Entries on where items appear
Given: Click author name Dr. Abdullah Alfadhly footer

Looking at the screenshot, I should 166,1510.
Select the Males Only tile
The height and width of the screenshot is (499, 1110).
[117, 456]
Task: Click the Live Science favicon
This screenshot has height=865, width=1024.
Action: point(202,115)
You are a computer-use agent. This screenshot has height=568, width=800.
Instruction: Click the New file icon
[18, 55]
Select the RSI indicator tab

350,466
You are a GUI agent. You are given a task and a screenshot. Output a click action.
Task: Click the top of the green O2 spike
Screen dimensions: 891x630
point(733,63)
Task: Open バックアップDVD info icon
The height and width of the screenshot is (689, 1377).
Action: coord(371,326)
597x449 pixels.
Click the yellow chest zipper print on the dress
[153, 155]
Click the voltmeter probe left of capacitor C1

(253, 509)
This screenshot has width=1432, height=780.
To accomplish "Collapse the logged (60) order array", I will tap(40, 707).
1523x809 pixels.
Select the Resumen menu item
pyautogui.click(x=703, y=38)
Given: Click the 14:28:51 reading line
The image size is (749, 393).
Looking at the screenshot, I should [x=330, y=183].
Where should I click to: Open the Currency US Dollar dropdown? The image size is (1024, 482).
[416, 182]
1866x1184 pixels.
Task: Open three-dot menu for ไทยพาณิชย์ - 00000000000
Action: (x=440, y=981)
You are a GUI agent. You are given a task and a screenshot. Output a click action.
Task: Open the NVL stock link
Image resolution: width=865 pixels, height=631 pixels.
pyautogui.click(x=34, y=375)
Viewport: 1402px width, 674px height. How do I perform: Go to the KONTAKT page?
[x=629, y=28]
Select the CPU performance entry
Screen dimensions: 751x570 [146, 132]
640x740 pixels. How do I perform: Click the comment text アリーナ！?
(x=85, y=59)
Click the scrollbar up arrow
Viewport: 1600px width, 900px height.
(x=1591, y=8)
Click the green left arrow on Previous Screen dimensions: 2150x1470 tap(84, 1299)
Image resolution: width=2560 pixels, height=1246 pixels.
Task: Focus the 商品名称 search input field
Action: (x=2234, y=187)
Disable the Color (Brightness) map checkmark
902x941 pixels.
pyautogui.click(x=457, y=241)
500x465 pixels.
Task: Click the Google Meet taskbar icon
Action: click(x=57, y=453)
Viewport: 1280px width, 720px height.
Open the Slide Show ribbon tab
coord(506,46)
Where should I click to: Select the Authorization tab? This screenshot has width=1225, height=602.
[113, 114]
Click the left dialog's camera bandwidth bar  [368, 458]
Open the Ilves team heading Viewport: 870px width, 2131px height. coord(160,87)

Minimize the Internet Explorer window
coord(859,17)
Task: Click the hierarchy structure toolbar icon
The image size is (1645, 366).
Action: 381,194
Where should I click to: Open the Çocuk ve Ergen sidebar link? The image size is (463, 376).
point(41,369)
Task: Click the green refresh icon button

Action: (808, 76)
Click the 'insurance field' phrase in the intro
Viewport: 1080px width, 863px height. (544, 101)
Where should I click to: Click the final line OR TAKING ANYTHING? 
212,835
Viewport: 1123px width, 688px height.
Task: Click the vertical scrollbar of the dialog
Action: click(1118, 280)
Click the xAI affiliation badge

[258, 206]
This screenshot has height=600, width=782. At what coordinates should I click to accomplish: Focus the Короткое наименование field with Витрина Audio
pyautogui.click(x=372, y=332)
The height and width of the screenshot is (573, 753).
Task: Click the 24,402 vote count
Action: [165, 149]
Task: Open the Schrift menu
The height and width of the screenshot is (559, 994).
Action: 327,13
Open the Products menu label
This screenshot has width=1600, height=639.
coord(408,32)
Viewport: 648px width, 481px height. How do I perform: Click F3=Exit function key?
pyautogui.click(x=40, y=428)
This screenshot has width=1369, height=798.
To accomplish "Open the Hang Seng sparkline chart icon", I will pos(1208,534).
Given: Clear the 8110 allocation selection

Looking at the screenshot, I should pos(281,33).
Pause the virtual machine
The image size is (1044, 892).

▸ THE EXERCISE
Could you format every line of the listing above as a numbered list, leaving out the blank lines?

▸ THE RESULT
1. Given: Click author name Dr. Abdullah Alfadhly footer
2. Looking at the screenshot, I should 166,1510.
3. Select the Males Only tile
4. The height and width of the screenshot is (499, 1110).
5. [117, 456]
6. Task: Click the Live Science favicon
7. This screenshot has height=865, width=1024.
8. Action: point(202,115)
9. You are a computer-use agent. This screenshot has height=568, width=800.
10. Instruction: Click the New file icon
11. [18, 55]
12. Select the RSI indicator tab
13. 350,466
14. You are a GUI agent. You are given a task and a screenshot. Output a click action.
15. Task: Click the top of the green O2 spike
16. Screen dimensions: 891x630
17. point(733,63)
18. Task: Open バックアップDVD info icon
19. The height and width of the screenshot is (689, 1377).
20. Action: coord(371,326)
21. 597x449 pixels.
22. Click the yellow chest zipper print on the dress
23. [153, 155]
24. Click the voltmeter probe left of capacitor C1
25. (253, 509)
26. This screenshot has width=1432, height=780.
27. To accomplish "Collapse the logged (60) order array", I will tap(40, 707).
28. 1523x809 pixels.
29. Select the Resumen menu item
30. pyautogui.click(x=703, y=38)
31. Given: Click the 14:28:51 reading line
32. The image size is (749, 393).
33. Looking at the screenshot, I should [x=330, y=183].
34. Where should I click to: Open the Currency US Dollar dropdown? The image size is (1024, 482).
35. [416, 182]
36. 1866x1184 pixels.
37. Task: Open three-dot menu for ไทยพาณิชย์ - 00000000000
38. Action: (x=440, y=981)
39. You are a GUI agent. You are given a task and a screenshot. Output a click action.
40. Task: Open the NVL stock link
41. Image resolution: width=865 pixels, height=631 pixels.
42. pyautogui.click(x=34, y=375)
43. Viewport: 1402px width, 674px height. How do I perform: Go to the KONTAKT page?
44. [x=629, y=28]
45. Select the CPU performance entry
46. Screen dimensions: 751x570 [146, 132]
47. 640x740 pixels. How do I perform: Click the comment text アリーナ！?
48. (x=85, y=59)
49. Click the scrollbar up arrow
50. Viewport: 1600px width, 900px height.
51. (x=1591, y=8)
52. Click the green left arrow on Previous Screen dimensions: 2150x1470 tap(84, 1299)
53. Image resolution: width=2560 pixels, height=1246 pixels.
54. Task: Focus the 商品名称 search input field
55. Action: (x=2234, y=187)
56. Disable the Color (Brightness) map checkmark
57. 902x941 pixels.
58. pyautogui.click(x=457, y=241)
59. 500x465 pixels.
60. Task: Click the Google Meet taskbar icon
61. Action: click(x=57, y=453)
62. Viewport: 1280px width, 720px height.
63. Open the Slide Show ribbon tab
64. coord(506,46)
65. Where should I click to: Select the Authorization tab? This screenshot has width=1225, height=602.
66. [113, 114]
67. Click the left dialog's camera bandwidth bar  [368, 458]
68. Open the Ilves team heading Viewport: 870px width, 2131px height. coord(160,87)
69. Minimize the Internet Explorer window
70. coord(859,17)
71. Task: Click the hierarchy structure toolbar icon
72. The image size is (1645, 366).
73. Action: 381,194
74. Where should I click to: Open the Çocuk ve Ergen sidebar link? The image size is (463, 376).
75. point(41,369)
76. Task: Click the green refresh icon button
77. Action: (808, 76)
78. Click the 'insurance field' phrase in the intro
79. Viewport: 1080px width, 863px height. (544, 101)
80. Where should I click to: Click the final line OR TAKING ANYTHING? 
81. 212,835
82. Viewport: 1123px width, 688px height.
83. Task: Click the vertical scrollbar of the dialog
84. Action: click(1118, 280)
85. Click the xAI affiliation badge
86. [258, 206]
87. This screenshot has height=600, width=782. At what coordinates should I click to accomplish: Focus the Короткое наименование field with Витрина Audio
88. pyautogui.click(x=372, y=332)
89. The height and width of the screenshot is (573, 753).
90. Task: Click the 24,402 vote count
91. Action: [165, 149]
92. Task: Open the Schrift menu
93. The height and width of the screenshot is (559, 994).
94. Action: 327,13
95. Open the Products menu label
96. This screenshot has width=1600, height=639.
97. coord(408,32)
98. Viewport: 648px width, 481px height. How do I perform: Click F3=Exit function key?
99. pyautogui.click(x=40, y=428)
100. This screenshot has width=1369, height=798.
101. To accomplish "Open the Hang Seng sparkline chart icon", I will pos(1208,534).
102. Given: Clear the 8110 allocation selection
103. Looking at the screenshot, I should pos(281,33).
104. Pause the virtual machine
105. The image size is (1044, 892).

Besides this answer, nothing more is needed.